Potongan Teks

::::::

Suara.com - Kasus kekerasan terhadap anak yang terjadi di sebuah daycare di Depok, Jawa Barat menjadi sorotan publik. Meski kini pelaku sudah mendekam sebagai tersangka, bukan berarti kasus serupa tak akan terulang. Hal ini mengingat masih banyak daycare di Jabodetabek yang tak layak, ilegal, dan tenaga pengurus yang tak kompeten.
Di sisi lain, mengakses daycare dengan kualitas baik adalah kemewahan. Harganya seringkali tak terjangkau bagi upah pekerja di Jabodetabek yang pas-pasan. Orang tua pekerja di Jabodetabek mau tak mau harus memilih: daycare berkualitas dengan harga tak terbeli, atau daycare murah tak layak dengan bayang-bayang kekerasan terhadap anak.
Lantas, mengapa pemerintah belum juga hadir memberikan intervensi?
***
Bambang (32) adalah pendatang di Jakarta. Ayah satu anak ini berasal dari Nusa Tenggara Barat. Istrinya berasal dari Jawa Tengah. Keduanya menetap di kawasan Jakarta Timur, bersama putri kecil mereka yang berusia dua tahun delapan bulan. Bambang merupakan pekerja swasta, sementara istrinya ASN di salah satu instansi pemerintahan.
Karena keduanya sesama pekerja, dan orang tua mereka berada di kampung halaman, tak ada pilihan lain bagi mereka untuk urusan pengasuhan anak.Tempat penitipan anak atau daycare mau tak mau mereka pilih.
Setiap pagi, Bambang harus bergegas mengantar buah hatinya ke tempat daycare. Jaraknya sekitar lima kilometer dari tempat tinggal mereka. Dia dan istrinya berbagi tugas; urusan mengantar anak jadi tanggung jawab Bambang, karena jam kerjanya yang lebih fleksibel. Sedangkan sang istri menjemput seusai pulang kerja pada sore hari.

::::::

Data yang Diberikan
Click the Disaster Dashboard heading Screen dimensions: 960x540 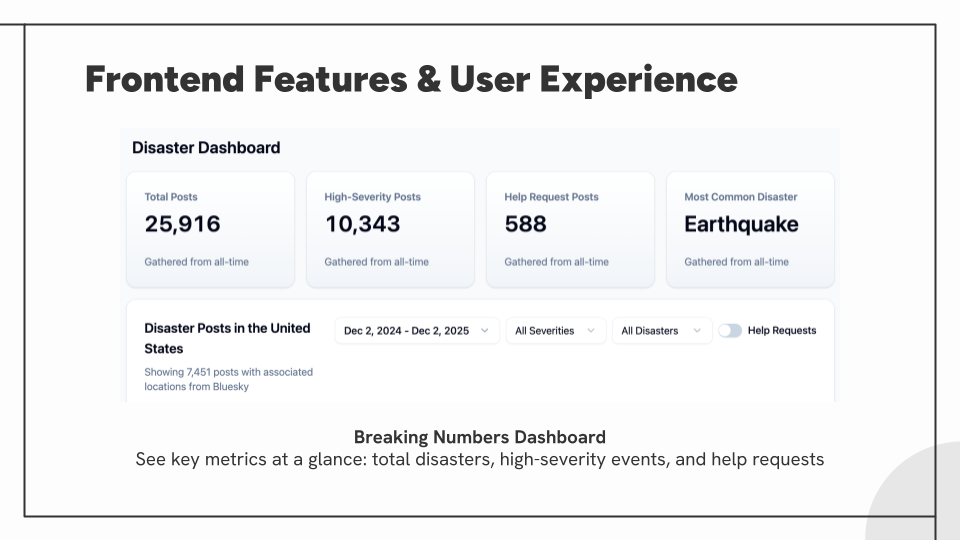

::::::

Yang Diharapkan
Tolong salin kata demi kata bagian teks tentang daycare di Jabodetabek dari "Di sisi lain, mengakses" sampai "kekerasan terhadap anak.".

Jawaban Tugas
Di sisi lain, mengakses daycare dengan kualitas baik adalah kemewahan. Harganya seringkali tak terjangkau bagi upah pekerja di Jabodetabek yang pas-pasan. Orang tua pekerja di Jabodetabek mau tak mau harus memilih: daycare berkualitas dengan harga tak terbeli, atau daycare murah tak layak dengan bayang-bayang kekerasan terhadap anak.